◆ Görev a:
Aşağıdaki kaynak metne göre şu soruları yanıtlayın:
(i) Metnin başlığında hangi ifade yer alıyor?
(ii) Metnin son cümlesinde ilahi kime ait olarak anılıyor?
(iii) Son cümleye göre bu ilahi neye göre yorumlanmalıdır?

◆ Kaynak:
┌──

Print Friendly and PDF

Ey Gözyaşlarına merhamet eden

Bunlarada Bakarsınız


 141





يا مـنْ توحّد بالْغُـفْران واْلعصْـم
Ya men tevahhede bi’l-gufrâni ve’lısmi   
                                 يا مـنْ كبارُ الذُّنــوُب لديــْه كالّممْ
Yâ men kibârü’z-zunûbi ledeyhi kellemem 
                              يا مـنْ ترحّمْ دمْعُ الْـعـيْن كالدّيــم
Yâ men terahhem dem’ül-ayni ke’d-diyemi, 
                           يا مـنْ يُحبُّ انيـنُ اْلعـبْد منْ ندم                                             
   Yâ men yuhibbu enînü’l-abdi min nedemi
يا مـنْ لديــْه دواءُ الدّاء والسّقم                                                  
  Yâ men ledeyhi devâü’ddâ-i ve’s-sakam





لمْ اقْتدرْ صّرْف نفْسى منْ غوا يتـــها                                         
   Lem ektedir sarfe nefsî min gavâyetihâ





و زاد طُغْيـانهـا جمْحًا ومأْثــمها
Ve zâde tuğyanuhâ cemhen ve mâ’semehâ     
                       انّى وقـفْتُ على باب الرّجاء لـها                                                                
   İnnî vakiftü alâ bâbi’r-recâi lehâ
اذْنــبْتُ كُلُّ ذُ ُنوبٍ واعْترفْتُ بهـا                                                     
  Eznebtü küllü zunûbin va’tereftü bihâ
لكنْ عرفْتُك بالتّوْحيد و الْكلـم
Lâkin areftüke bi’t-tevhidi ve’l-kelim      
         قدْ فاتنى الْعُمْرُ و الشّيْخوخةُ نازلةً          
         Kad fâteni’l-ömrü ve’ş-şeyhuhatü nâzileten





بالرّئْس مالى العـبْد اليـْس راحلةٌ
Birre’si mâli’l-abdi eleyse râhiletün      
           و الـنّفْسُ في كـثْرت الْعصْيان هائمةٌ
Ve’n-nefsü fî kesreti’l-isyâni hâimetün  
    نام الْعُـيُونُ وعـيْنُ الْعـبْد ساهرةٌ
Nâme’l-uyûnu ve aynü’l-abdi sâhiretün  
    تبْكي على الْباب وسْط الّـيْل بالْـكرم
Tebkî ale’l-bâbi vaste’l-leyli bi’l-keremi   
         صارتْ ذُونُبي كمْوج الْبحْر في مدد
Sâret zunûbî kemevci’l-bahri fî mededi                              
عُدْتُ عن الرّمْل و النُجُوم بالْعدد
Udtu ani’r-remli vennucûmi bi’l-aded 
  بعزّ منْ في الْعوالــم خـيْرُ مُقْتصدٍ
Bi-izzi men fi’lavâlimi hayru muktesidin 
   لا تقْطـعنّ رجائى فيك يا سندي      
                                                          
 Lâ taktaanne recâî fîke yâ senedî
ياغافر الذّنب الى الرّاجـن بالْـكرم                                   
   Yâ gâfire’z-zenbi ilerrâcine bi’l-keremi
ما مالت الـنّفسُ للطّاعت منْ كسلٍ
Mâ maleti’n-nefsü ile’t-taâti min kesel                                





و ما اعْتدتْ لحساب الْحشْر منْ عملٍ
Vema’tedet li-hisâbi’l-haşri min amel       
                          فسالت الْعينُ للْــمصْرىّ منْ وجـلٍ
Fesâleti’l-aynu lil-Mısrîyyi min vecelin   
 ارْحـمْ بـفضْلك لا تـنـْظُـرْ الىٰ ذلـلٍ                                                         
   İrham bi-fazlike lâ-tanzur ilâ zelelin
انّ الْكريم يُحبّ الْعفْو عنْ خدمٍ                                            
       İnne’l kerîme yuhibbu’l-afve an-hademi






يا مـنْ توحّد بالْغُـفْران واْلعصْـم





Ey! güfrân ve ismetle tevhid eden zat[1]





Niyâzî-i Mısrî, bu ilahisini okuyanın haline göre yorumlamak gerekir.

└──

◆ Veri Satırları:
┌──

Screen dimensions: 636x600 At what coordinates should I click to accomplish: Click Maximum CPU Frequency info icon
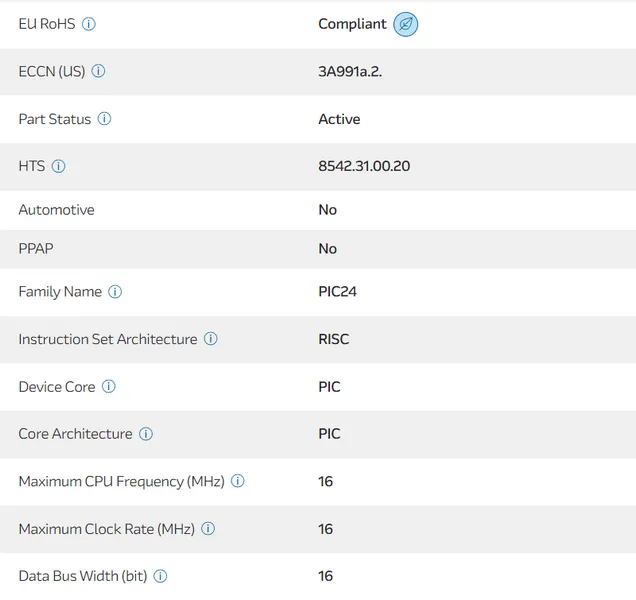tap(237, 481)
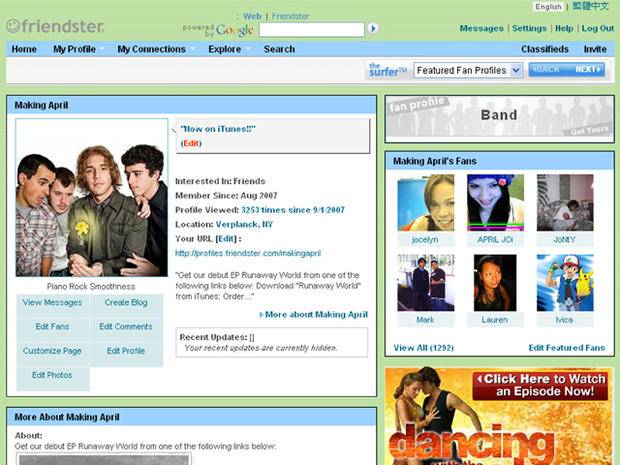Open jocelyn's fan profile photo
Screen dimensions: 620x465
[425, 203]
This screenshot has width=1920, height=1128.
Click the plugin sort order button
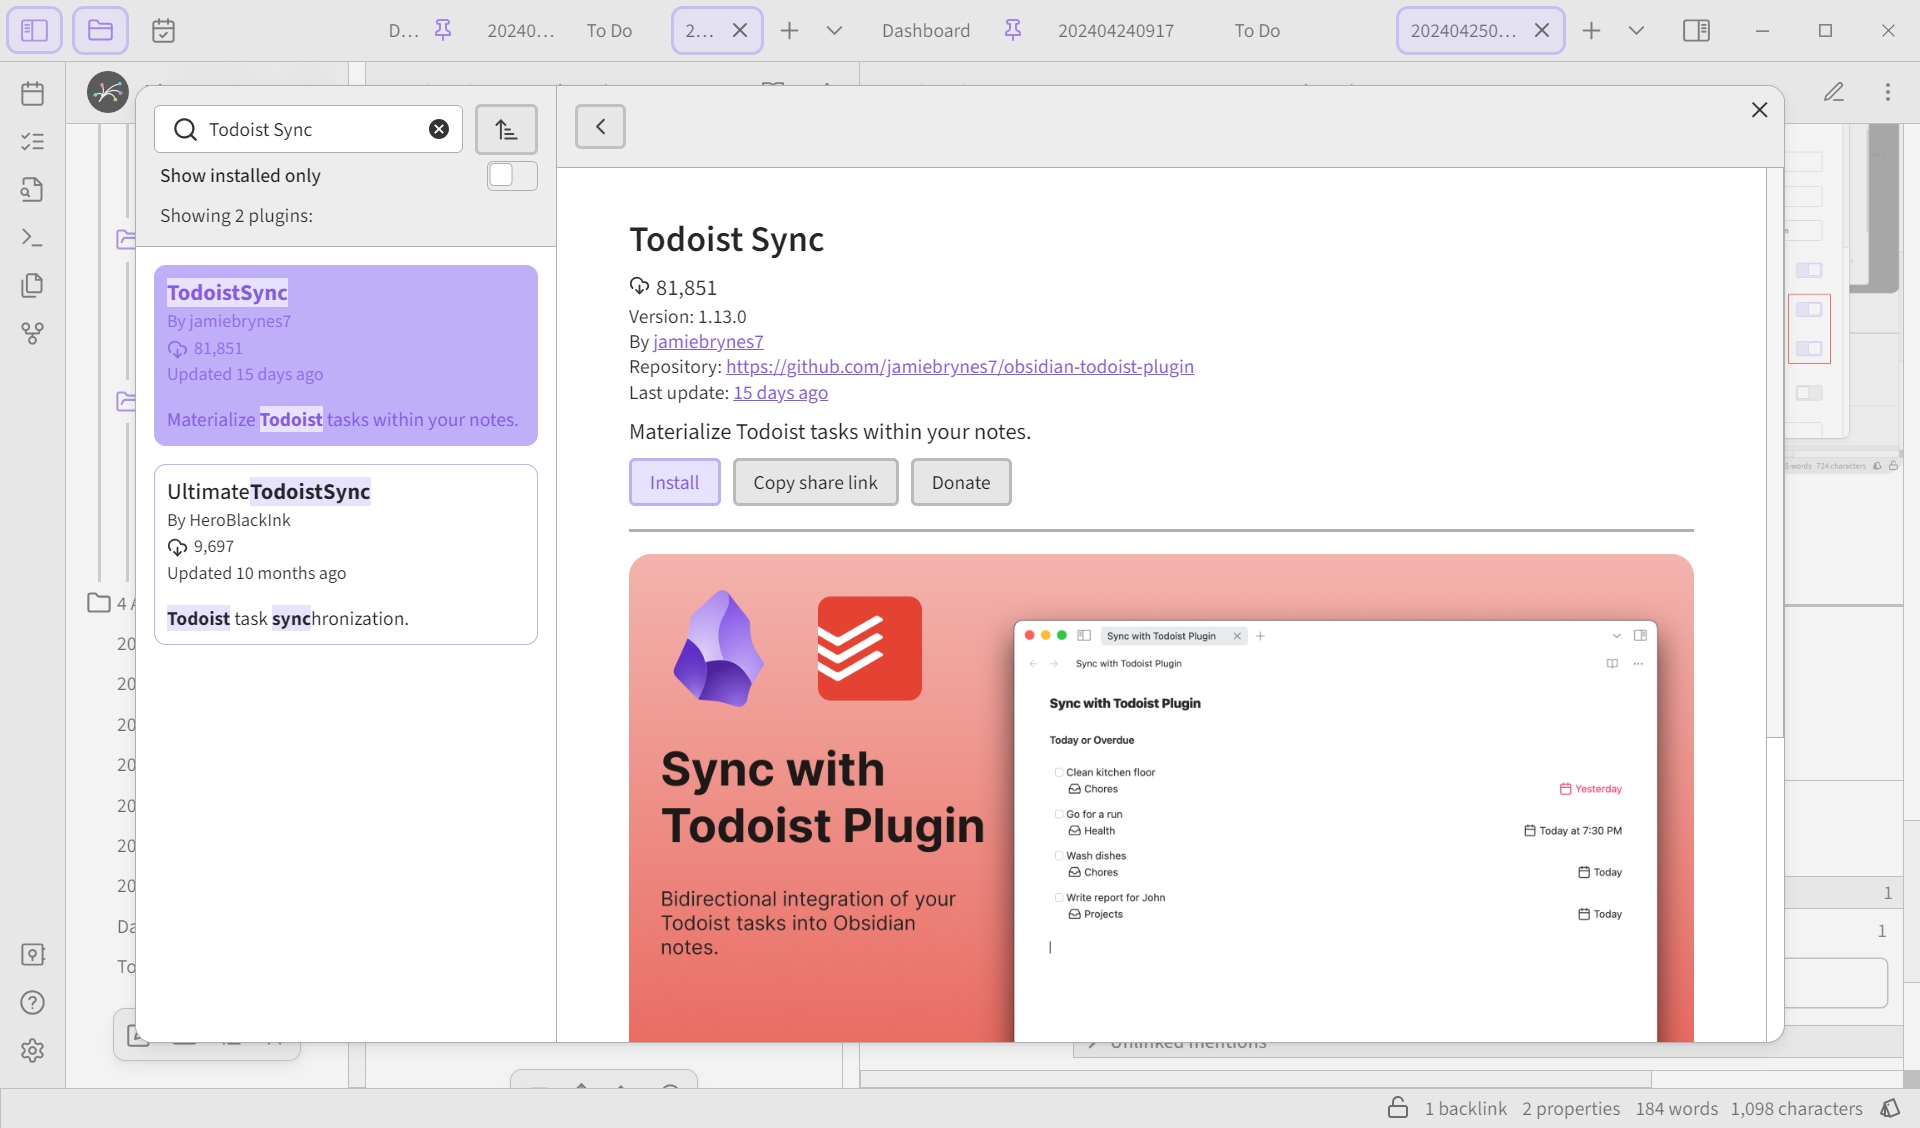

└──

◆ Görev b:
Yukarıdaki veri satırlarının hepsini, boş satırları atlayarak, Sıra No ve Satır sütunlarından oluşan bir Markdown tablosuna aktarın. Resimleri cevaba almayın.

◆ Doğru Cevap a:
(i) Ey Gözyaşlarına merhamet eden
(ii) Niyâzî-i Mısrî
(iii) Okuyanın haline göre

◆ Doğru Cevap b:
| Sıra No | Satır |
|---|---|
| 1 | Screen dimensions: 636x600 At what coordinates should I click to accomplish: Click Maximum CPU Frequency info icon |
| 2 | tap(237, 481) |
| 3 | Open jocelyn's fan profile photo |
| 4 | Screen dimensions: 620x465 |
| 5 | [425, 203] |
| 6 | This screenshot has width=1920, height=1128. |
| 7 | Click the plugin sort order button |